**ABOUT THIS EXERCISE**
A picture-free, exact transcript of the entries below is required.

RECORDS FOR THE EXERCISE Start Marker

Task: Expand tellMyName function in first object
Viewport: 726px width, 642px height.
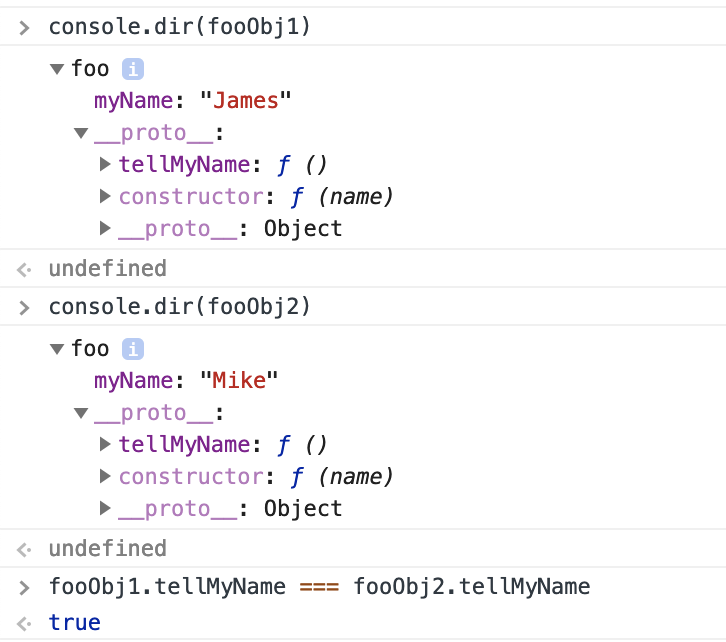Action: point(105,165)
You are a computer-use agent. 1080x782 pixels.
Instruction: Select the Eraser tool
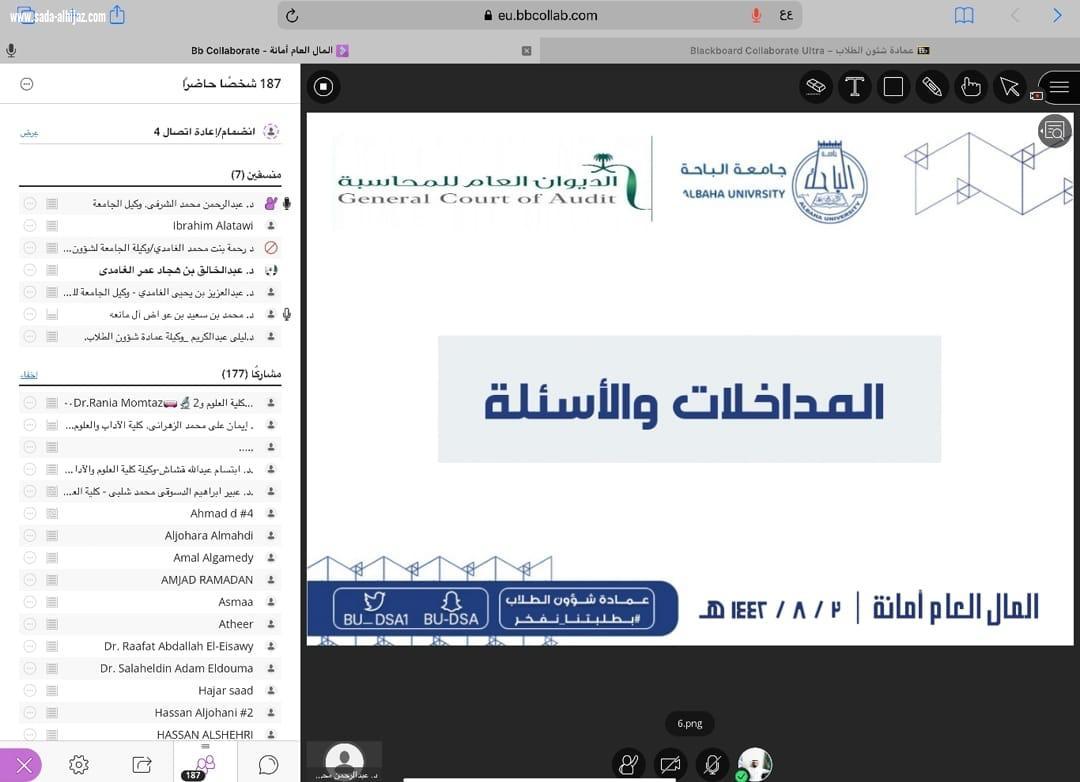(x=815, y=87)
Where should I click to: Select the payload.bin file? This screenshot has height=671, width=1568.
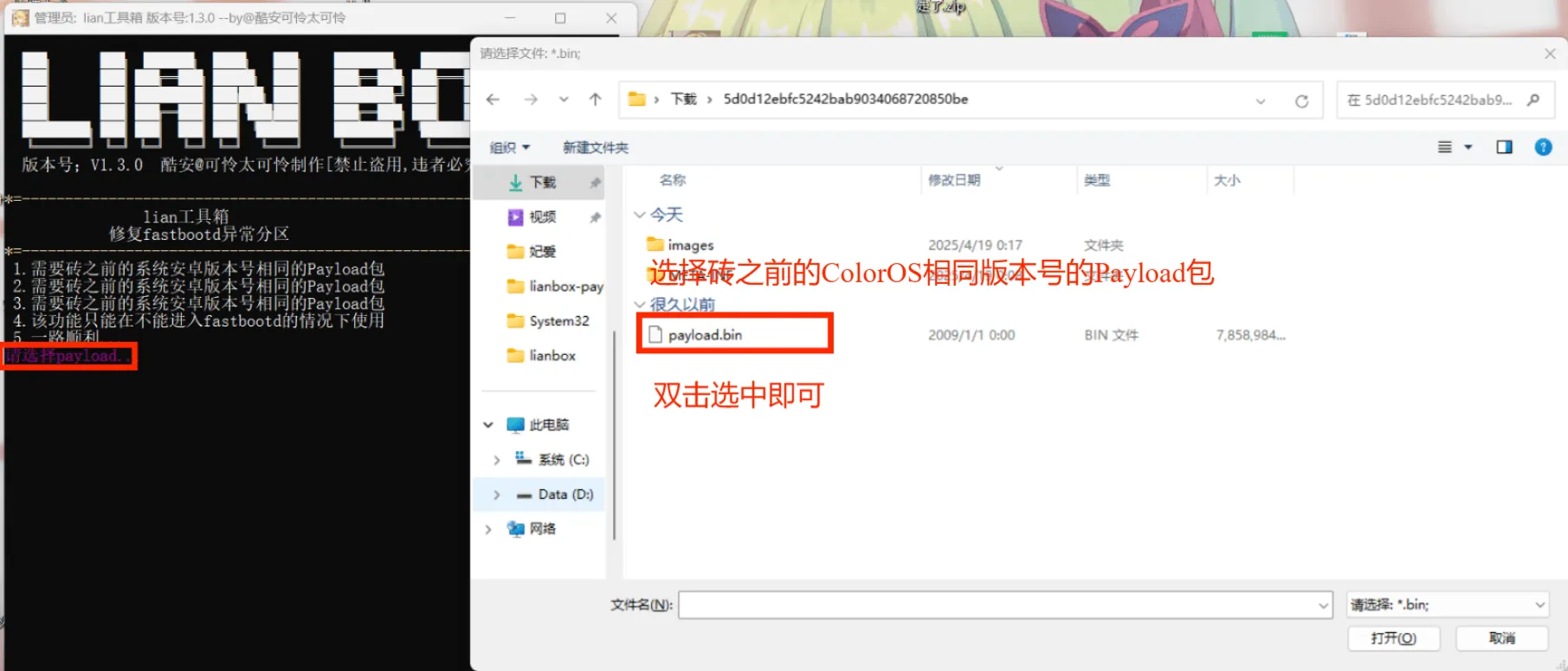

RECORDS FOR THE EXERCISE End Marker

**YOUR SOLUTION**
Task: Expand tellMyName function in first object
Viewport: 726px width, 642px height.
Action: point(105,165)
You are a computer-use agent. 1080x782 pixels.
Instruction: Select the Eraser tool
(x=815, y=87)
Where should I click to: Select the payload.bin file? This screenshot has height=671, width=1568.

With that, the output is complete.